## Assignment
Whichever lines of the entries hold the word "August" should be identified and copied.

## Records supplied
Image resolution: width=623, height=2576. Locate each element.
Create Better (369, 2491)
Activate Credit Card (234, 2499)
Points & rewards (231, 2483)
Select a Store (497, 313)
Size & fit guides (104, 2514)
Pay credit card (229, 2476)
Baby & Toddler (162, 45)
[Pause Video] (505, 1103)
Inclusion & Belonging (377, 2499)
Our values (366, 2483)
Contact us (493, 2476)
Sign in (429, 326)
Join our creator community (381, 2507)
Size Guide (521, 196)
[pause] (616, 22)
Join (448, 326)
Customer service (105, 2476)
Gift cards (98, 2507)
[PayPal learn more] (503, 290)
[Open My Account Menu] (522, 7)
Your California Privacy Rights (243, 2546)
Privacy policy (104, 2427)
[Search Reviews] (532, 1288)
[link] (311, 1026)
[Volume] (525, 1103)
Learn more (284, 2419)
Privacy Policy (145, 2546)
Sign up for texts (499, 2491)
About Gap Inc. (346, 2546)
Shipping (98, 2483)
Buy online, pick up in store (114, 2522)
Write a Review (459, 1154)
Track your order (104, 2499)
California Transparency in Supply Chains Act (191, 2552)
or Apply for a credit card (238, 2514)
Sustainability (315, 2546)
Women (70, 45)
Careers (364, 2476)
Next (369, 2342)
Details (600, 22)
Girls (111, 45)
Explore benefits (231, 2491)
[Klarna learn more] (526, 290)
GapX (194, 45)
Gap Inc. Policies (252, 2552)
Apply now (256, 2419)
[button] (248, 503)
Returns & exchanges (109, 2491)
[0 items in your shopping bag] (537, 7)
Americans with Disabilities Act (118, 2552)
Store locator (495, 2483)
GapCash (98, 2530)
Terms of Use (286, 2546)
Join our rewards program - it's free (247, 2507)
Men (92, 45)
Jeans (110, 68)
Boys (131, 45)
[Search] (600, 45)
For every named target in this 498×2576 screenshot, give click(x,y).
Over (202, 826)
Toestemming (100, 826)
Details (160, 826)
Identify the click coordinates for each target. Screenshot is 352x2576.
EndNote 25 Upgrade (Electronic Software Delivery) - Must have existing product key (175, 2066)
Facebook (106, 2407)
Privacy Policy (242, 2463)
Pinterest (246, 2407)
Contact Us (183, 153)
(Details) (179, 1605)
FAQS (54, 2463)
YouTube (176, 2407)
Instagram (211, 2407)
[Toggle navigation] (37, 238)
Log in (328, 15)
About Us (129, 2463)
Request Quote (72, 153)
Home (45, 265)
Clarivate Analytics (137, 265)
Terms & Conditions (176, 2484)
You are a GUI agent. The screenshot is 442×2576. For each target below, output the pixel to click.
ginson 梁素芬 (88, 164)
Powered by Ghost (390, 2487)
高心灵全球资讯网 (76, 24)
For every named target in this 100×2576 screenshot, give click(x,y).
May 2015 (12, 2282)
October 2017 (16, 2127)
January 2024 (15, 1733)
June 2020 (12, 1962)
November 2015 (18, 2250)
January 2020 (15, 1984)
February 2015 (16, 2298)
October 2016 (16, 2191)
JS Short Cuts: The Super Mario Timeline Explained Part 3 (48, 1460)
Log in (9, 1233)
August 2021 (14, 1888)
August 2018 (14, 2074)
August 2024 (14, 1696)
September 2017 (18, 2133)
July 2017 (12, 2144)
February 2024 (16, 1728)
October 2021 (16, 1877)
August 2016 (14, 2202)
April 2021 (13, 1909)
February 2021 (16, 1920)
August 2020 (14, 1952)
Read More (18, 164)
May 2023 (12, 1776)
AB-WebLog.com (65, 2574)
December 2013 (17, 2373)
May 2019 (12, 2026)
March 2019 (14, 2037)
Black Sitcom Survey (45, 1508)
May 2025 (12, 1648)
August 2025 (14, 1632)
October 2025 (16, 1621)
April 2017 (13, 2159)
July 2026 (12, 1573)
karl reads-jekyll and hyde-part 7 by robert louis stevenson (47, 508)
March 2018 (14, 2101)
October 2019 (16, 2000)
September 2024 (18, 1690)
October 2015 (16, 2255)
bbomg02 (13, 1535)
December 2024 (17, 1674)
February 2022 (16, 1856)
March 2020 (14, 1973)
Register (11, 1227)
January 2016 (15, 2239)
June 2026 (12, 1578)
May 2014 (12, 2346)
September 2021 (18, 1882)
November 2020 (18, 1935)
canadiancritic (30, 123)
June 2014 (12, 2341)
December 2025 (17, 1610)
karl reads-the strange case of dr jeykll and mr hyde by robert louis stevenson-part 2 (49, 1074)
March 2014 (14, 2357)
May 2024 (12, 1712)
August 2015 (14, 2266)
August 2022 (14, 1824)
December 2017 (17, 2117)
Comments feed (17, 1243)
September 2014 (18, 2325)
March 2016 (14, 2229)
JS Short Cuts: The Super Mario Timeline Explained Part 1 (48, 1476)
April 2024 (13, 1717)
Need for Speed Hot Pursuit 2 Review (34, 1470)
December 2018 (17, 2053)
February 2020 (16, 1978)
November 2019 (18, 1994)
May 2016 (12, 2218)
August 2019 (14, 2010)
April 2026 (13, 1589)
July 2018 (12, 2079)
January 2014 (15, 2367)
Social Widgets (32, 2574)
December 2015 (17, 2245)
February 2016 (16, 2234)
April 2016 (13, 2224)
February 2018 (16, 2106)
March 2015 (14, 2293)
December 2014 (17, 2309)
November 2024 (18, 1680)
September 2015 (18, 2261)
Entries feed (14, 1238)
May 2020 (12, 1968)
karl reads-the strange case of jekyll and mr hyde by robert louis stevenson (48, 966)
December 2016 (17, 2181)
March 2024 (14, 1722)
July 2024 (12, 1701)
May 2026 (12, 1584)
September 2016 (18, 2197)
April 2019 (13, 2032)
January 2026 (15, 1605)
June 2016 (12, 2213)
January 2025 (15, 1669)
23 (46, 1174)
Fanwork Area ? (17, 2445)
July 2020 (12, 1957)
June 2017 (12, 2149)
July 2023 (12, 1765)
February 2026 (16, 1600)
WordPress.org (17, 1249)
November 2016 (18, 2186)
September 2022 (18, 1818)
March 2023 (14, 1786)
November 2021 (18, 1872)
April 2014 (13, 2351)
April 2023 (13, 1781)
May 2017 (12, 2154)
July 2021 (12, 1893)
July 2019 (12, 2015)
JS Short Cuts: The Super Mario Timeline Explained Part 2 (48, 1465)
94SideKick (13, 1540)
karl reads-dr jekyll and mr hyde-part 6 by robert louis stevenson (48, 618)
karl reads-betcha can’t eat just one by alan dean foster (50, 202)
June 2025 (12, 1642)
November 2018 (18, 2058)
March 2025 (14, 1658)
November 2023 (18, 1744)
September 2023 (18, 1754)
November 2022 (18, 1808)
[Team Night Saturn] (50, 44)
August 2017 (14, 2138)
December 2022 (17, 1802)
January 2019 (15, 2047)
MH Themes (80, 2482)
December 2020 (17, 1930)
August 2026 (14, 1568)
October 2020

## Reply to the task
August 2021 (14, 1888)
August 2018 (14, 2074)
August 2024 (14, 1696)
August 2016 (14, 2202)
August 2020 (14, 1952)
August 2025 (14, 1632)
August 2015 (14, 2266)
August 2022 (14, 1824)
August 2019 (14, 2010)
August 2017 (14, 2138)
August 2026 (14, 1568)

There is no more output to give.